* **Tarefa pedida 1**:
No texto sobre pessoas com deficiência no Rio de Janeiro, Roberta Sales aponta problemas de acessibilidade e mobilidade no estado. Liste todas as áreas que ela cita.
* **Tarefa pedida 2**:
Extraia do texto sobre pessoas com deficiência no Rio de Janeiro a parte que começa em "Roberta Sales, Assistente" e termina em "presencia no estado.".
* **Tarefa pedida 3**:
Dê continuidade ao texto sobre pessoas com deficiência no Rio de Janeiro a partir da última frase dele.

* **Trecho selecionado**:
────

Roberta Sales | Imagem: reprodução/Acervo pessoal

Roberta Sales, Assistente Social da Associação de Pais, Amigos e Pessoas com Deficiência (Apabb) do Rio de Janeiro, conselheira e presidente do Conselho Estadual de Políticas de Integração da Pessoa com Deficiência (CEPDE) do Rio de Janeiro, conta que o tempo todo em sua rotina de trabalho há casos de PcDs que tiveram seus direitos negados ou não conhecem seus direitos, ela também expõe um pouco da realidade que presencia no estado.

“Hoje, no estado do Rio de Janeiro, não tem um plano estadual de políticas para PcDs, não temos um fundo da pessoa com deficiência ativo, isso impacta na forma como que a parte de sensibilização poderia ocorrer. Atualmente, nós temos ações pontuais, planejadas e executadas sem a participação direta da sociedade civil […] Temos problemas seríssimos ligados à acessibilidade e mobilidade no estado, desde o transporte modal, até a questão das vias, a parte arquitetônica das cidades […]”. 

A Apabb atua como parceira da Defensoria Pública, como instituição da sociedade civil e também de perfil socioassistencial, e se integra na rede socioassistencial, na rede de conselho de direitos a nível municipal, estadual e nacional. “A gente acaba estreitando esse caminho, essa parceria através do conselho de direitos, mas sobretudo na orientação direta da população. São feitos eventos em comum e há parceria em várias possibilidades […] Já fizemos uma ação de arrecadação de tampinha para doação de cadeira de rodas junto ao Núcleo de Pessoa com Deficiência da Defensoria Pública do Rio de Janeiro […] Atuamos em parceria a Defensoria não só em relação aos processos, dúvidas específicas, como no controle social e outras campanhas que sejam pertinentes”, comenta Roberta.

────

* **Listagem selecionada**:
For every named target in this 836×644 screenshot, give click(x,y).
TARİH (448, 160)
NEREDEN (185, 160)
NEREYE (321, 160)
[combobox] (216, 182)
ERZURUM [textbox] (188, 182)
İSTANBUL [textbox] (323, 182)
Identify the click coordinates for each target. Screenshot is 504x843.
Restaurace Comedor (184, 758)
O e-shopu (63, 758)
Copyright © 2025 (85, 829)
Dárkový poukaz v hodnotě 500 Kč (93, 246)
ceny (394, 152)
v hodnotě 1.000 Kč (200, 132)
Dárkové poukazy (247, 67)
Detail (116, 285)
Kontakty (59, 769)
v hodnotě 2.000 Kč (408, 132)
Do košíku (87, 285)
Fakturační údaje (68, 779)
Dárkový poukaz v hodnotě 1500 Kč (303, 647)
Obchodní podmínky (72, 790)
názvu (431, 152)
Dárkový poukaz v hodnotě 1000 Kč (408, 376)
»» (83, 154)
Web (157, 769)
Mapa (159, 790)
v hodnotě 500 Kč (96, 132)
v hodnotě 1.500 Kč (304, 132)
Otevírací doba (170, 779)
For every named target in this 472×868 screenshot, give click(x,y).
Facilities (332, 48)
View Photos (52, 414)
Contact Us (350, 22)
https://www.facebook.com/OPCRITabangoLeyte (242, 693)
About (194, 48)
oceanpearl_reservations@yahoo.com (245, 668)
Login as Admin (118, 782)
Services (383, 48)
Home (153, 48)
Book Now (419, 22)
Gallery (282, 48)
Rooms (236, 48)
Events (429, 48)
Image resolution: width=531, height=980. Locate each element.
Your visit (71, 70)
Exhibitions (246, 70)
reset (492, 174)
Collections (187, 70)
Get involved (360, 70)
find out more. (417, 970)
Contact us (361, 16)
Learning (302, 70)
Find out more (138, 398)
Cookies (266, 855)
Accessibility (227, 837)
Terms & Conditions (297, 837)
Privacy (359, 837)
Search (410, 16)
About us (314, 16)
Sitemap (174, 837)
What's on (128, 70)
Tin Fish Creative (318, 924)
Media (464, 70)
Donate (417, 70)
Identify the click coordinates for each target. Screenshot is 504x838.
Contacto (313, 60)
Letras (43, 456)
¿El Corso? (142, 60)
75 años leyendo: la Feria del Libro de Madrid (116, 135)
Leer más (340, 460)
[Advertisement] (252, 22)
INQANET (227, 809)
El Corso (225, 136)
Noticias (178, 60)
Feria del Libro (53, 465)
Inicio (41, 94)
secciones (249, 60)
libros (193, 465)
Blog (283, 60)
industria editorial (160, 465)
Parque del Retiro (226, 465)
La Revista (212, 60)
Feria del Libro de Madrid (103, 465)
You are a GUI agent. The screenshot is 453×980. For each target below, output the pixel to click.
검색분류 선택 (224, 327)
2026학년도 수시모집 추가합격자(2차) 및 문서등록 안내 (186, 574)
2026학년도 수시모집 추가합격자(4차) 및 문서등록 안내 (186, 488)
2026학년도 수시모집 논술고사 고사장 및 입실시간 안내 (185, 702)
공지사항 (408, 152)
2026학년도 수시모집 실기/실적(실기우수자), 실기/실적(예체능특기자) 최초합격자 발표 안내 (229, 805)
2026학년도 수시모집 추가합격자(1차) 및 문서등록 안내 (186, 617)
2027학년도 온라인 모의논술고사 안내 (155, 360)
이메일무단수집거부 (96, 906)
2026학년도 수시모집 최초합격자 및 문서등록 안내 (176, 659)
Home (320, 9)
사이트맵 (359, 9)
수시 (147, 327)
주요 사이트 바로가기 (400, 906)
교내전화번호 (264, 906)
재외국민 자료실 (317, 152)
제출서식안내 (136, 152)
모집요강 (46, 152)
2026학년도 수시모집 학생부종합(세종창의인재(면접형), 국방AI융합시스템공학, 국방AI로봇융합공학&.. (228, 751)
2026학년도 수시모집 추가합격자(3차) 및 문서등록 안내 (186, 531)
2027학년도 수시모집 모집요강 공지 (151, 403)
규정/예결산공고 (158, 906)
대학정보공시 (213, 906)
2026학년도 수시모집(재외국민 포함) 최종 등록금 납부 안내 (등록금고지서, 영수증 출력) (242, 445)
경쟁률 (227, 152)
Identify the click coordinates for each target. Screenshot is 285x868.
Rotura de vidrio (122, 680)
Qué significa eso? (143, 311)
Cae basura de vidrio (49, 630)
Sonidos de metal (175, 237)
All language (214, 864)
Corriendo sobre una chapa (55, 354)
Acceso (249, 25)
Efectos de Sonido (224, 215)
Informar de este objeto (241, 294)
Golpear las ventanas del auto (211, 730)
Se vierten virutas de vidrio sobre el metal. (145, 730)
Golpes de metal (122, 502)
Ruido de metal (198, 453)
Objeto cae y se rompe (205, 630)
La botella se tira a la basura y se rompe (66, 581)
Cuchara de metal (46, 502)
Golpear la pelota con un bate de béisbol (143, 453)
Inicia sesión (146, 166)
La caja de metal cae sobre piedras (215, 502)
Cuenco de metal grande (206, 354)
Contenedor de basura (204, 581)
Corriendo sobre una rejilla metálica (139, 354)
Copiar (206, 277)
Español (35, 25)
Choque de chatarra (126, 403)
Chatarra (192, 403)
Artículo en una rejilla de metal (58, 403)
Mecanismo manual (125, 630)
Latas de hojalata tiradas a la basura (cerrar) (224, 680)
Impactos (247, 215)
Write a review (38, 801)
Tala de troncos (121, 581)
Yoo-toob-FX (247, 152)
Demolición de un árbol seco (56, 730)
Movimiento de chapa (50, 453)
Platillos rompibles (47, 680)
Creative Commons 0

────

* **Resposta 1**:
- O transporte modal
- A questão das vias
- A parte arquitetônica das cidades

* **Resposta 2**:
Roberta Sales, Assistente Social da Associação de Pais, Amigos e Pessoas com Deficiência (Apabb) do Rio de Janeiro, conselheira e presidente do Conselho Estadual de Políticas de Integração da Pessoa com Deficiência (CEPDE) do Rio de Janeiro, conta que o tempo todo em sua rotina de trabalho há casos de PcDs que tiveram seus direitos negados ou não conhecem seus direitos, ela também expõe um pouco da realidade que presencia no estado.

* **Resposta 3**:
Instrumento de transformação social às PcDs

Para Priscilla Machado, a Defensoria Pública é de “suma importância para garantir e preservar os direitos das pessoas com deficiência sempre que houver ameaça ou restrição a direito previsto em lei, dando o amparo jurídico para isso”. O trabalho dessa instituição, instrumento e expressão da nossa democracia em prol das PcDs em muito contribui para a diminuição gradativa das desigualdades sociais e dos obstáculos que impossibilitam a inclusão social dessas pessoas. 

”A DPE-RS atua na defesa individual e coletiva dos direitos das pessoas com deficiência”, conta a Defensora Pública Cinara Imagem: Reprodução/Acervo pessoal

A atuação do órgão se dá de diversas formas, como expõe Cinara Fratton, Defensora Pública, membro do Núcleo da Pessoa com Deficiência na DPE-RS e associada à Associação das Defensoras e dos Defensores Públicos do Estado do Rio Grande do Sul (ADPERGS): “[…] através de atendimentos às pessoas com deficiência; orientação jurídica e promoção de ações, coletivas e individuais, judiciais e extrajudiciais, visando à promoção dos direitos dessa população […]”. Além disso, ela acrescenta que eles buscam propor a criação de políticas públicas que assegurem a participação plena das PcDs na sociedade e elaboram materiais educativos que orientem acerca de temas referentes à deficiência.

Em 2019, foi criada a Comissão Permanente de Acessibilidade e Inclusão (CPAI) na DPE-RS. Letícia conta que a comissão tem por finalidade prestar apoio consultivo a todas as ações da instituição que tenham por objetivo a promoção da acessibilidade e a inclusão de pessoas com deficiência.

As pessoas com deficiências não buscam o atendimento da defensoria apenas em contextos relacionados à saúde e assistência, Cinara explica que é preciso desmistificar e romper com essa ideia. “Esse é um entendimento bastante capacitista e que limita as necessidades das pessoas com deficiência a apenas duas esferas. Em verdade, essas pessoas possuem questões jurídicas comuns, como família, crime, divórcio, alimentos, dissolução de união estável, consumidor. Assim, uma pessoa com deficiência deve buscar a defensoria sempre que entender que seus direitos foram violados, quando necessitar de orientações jurídicas ou de defesa em processos judiciais, por exemplo.”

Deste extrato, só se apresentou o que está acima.